If you are taught throughout your entire childhood that your body is a treacherous, dirty, untouchable place, you begin to believe it. Unlearning that kind of self-disgust takes a lot of time. We come to resent our bodies, and we must undo that resentment. For survivors of sexual abuse in particular, masturbation can be a reclamation of one’s sexuality and, at the same time, a difficult, reflective experience. The misogyny that coats every layer of our society comes to coat too many layers of ourselves, and so in women masturbating, there exists a kind of resistance. A kind of power. 

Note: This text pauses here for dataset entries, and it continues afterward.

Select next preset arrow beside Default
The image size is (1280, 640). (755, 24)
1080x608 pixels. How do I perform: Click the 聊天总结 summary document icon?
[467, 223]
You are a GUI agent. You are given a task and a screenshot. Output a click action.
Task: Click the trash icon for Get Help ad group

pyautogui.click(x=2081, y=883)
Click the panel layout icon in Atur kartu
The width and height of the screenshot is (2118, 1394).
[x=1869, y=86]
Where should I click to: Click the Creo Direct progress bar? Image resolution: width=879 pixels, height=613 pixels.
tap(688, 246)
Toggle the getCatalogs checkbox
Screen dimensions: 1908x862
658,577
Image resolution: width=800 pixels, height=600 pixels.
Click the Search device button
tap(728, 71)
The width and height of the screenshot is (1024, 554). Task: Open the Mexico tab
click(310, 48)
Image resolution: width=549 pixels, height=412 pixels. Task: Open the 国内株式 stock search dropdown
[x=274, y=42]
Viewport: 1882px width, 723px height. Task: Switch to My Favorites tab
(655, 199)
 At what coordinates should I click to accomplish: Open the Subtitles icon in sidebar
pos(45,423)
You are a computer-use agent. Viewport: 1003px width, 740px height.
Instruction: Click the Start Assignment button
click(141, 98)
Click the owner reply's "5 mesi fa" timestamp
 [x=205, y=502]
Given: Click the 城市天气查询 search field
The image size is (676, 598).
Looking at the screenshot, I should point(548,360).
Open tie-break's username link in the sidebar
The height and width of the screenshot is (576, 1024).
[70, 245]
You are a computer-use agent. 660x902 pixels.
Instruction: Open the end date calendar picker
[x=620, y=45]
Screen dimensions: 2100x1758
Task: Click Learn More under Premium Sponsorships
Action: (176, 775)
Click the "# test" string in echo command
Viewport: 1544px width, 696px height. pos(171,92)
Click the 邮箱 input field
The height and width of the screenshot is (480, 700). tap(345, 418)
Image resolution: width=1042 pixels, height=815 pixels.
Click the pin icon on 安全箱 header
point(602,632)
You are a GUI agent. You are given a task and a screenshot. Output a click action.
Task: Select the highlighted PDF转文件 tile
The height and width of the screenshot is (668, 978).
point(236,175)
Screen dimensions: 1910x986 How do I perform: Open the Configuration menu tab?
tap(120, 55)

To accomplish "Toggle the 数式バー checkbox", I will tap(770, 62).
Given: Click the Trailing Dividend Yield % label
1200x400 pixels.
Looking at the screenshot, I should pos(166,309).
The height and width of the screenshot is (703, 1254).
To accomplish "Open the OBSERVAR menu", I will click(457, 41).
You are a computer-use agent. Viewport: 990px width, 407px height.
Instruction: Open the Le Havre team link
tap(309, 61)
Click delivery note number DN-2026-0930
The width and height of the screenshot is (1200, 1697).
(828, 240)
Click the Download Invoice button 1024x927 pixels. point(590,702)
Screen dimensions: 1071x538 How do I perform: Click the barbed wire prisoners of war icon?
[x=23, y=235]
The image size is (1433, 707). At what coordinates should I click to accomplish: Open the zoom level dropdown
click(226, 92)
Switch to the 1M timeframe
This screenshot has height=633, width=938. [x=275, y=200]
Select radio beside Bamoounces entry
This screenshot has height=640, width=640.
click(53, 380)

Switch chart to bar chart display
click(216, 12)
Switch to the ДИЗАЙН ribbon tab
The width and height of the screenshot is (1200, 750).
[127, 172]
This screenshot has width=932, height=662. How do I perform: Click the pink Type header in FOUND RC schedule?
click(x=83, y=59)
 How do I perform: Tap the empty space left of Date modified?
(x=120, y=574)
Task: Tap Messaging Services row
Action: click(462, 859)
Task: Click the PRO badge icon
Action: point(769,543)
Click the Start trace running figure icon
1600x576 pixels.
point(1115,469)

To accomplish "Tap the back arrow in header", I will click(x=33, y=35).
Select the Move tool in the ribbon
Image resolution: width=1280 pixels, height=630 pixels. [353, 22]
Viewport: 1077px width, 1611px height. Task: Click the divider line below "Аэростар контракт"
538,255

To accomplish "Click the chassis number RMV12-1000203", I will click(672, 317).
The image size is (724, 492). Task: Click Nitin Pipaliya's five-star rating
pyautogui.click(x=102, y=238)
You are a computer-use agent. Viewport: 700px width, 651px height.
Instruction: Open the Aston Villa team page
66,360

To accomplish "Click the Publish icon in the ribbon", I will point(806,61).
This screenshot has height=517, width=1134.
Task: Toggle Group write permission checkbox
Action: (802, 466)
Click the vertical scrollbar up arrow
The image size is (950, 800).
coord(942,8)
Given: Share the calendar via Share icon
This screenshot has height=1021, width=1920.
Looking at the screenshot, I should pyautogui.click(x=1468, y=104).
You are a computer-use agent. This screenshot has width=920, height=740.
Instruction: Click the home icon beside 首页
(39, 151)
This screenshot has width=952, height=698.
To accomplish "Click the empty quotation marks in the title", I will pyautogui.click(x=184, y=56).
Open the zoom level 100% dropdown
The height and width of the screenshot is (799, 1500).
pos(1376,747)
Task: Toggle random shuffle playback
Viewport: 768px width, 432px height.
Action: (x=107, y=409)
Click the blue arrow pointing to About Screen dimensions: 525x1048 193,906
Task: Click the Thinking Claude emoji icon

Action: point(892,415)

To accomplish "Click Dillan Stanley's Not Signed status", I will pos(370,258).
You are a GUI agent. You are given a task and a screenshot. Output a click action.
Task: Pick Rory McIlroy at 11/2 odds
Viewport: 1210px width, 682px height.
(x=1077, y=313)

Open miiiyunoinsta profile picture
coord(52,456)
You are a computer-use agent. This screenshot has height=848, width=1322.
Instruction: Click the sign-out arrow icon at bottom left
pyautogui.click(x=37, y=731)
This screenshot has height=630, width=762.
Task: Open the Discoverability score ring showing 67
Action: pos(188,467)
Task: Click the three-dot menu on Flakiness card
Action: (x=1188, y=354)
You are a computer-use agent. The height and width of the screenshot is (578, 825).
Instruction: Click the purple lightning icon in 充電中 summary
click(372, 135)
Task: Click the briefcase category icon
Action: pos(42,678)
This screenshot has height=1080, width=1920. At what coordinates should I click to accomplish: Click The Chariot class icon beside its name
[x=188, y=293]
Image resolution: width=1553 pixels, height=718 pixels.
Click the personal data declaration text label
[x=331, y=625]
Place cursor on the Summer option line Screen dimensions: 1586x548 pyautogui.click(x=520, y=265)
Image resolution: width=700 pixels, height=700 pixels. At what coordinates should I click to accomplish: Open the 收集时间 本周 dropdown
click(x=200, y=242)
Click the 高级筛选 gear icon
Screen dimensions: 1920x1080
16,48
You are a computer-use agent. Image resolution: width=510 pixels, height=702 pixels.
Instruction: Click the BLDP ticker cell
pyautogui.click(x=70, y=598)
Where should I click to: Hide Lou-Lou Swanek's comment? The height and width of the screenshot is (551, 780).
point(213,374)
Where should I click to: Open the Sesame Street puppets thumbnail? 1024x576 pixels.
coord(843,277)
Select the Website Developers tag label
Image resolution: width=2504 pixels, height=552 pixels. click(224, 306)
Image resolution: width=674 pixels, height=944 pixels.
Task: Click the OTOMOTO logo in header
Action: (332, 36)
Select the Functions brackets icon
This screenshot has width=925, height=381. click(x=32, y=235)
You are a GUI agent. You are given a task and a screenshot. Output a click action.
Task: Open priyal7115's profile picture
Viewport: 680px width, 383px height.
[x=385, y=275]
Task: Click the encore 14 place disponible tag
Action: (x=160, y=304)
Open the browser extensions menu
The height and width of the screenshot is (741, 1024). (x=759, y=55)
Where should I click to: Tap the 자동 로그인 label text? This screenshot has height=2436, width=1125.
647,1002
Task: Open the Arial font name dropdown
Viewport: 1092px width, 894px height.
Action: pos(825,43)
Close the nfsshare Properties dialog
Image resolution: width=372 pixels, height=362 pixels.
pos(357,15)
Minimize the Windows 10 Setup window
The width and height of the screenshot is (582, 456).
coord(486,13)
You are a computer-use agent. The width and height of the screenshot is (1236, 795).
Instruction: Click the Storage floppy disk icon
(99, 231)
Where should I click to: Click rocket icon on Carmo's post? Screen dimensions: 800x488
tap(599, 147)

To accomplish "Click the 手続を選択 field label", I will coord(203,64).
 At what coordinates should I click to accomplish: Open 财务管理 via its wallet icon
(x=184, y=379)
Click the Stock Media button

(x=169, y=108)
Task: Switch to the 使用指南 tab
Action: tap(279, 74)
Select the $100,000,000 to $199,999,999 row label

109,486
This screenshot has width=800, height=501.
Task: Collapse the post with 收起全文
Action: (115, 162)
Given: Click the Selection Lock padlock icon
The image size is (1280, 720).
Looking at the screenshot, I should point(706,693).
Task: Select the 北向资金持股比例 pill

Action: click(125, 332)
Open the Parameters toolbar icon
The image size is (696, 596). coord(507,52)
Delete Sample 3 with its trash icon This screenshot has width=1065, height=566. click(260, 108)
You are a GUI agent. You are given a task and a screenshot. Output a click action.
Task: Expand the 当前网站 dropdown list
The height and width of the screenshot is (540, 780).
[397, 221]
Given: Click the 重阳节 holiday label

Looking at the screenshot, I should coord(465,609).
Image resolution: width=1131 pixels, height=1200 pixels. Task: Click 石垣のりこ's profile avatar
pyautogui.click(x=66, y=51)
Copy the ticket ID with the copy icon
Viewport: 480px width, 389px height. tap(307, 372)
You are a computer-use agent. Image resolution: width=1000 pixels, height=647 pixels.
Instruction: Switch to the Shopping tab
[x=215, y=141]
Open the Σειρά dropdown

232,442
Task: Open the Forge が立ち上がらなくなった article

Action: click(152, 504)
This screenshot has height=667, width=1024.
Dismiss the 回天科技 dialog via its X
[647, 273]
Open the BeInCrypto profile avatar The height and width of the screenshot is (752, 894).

Here’s the truth from which parents often avert their eyes, that we cannot quite comfortably discuss: according to Medical Daily, by age 15, around 100% of children have already masturbated to the point of orgasm. And that is not a bad thing. There is curiosity about our bodies. There is then the slow buildup of shame about that curiosity, when we should be learning the importance of sexual health, consent, and, especially in girls, that we are not “disgusting.” I see this shame as a reflection of our societal discomfort for women’s comfort as a whole. When young women call for accessible birth control, we are called “sluts” by “respectable, well-known” (almost always male) politicians (who may also happen to have a bestselling children’s book series) that, presumably, thinking adults listen to. Accessible contraception is too much to ask, because such healthcare would be an acknowledgement that women have sex and might not be doing so simply to produce children. 

The mere fact that reproductive rights are even a public, political issue should tell us something about what we, as a country, think of women’s self-agency. Our reproductive rights are often inextricable from our sexual freedom, to most male, almost exclusively Republican, politicians, and that freedom is an unruly, strange beast they fear more than dislike. 

So, yes: women do masturbate. Most people masturbate. Not only cisgender white boys. But obligation to hypersexualization, to hypermasculinity, is what we teach boys as a result of gender roles. Girls should know that they are entitled to enjoy whatever consensual sexual activity they choose to engage in, not merely grin and bear it. I mean this not to be heteronormative, but boys should be taught that their sexual enjoyment is not the only one that matters. 

Deconstructing the stigma and taboo around female masturbation may seem a trivial issue to some, but in fact I believe it to be of utmost importance. Gender equity, feminism, means dismantling not only the overtly political issues but the intimate, personal structures of misogyny we all carry around, too. What a world we could live in if female masturbation wasn’t a political issue. I wish we lived in that world, but we don’t. We need to redesign the one we live in now; we must construct a sex-positive, gender-inclusive, liberating one for everyone.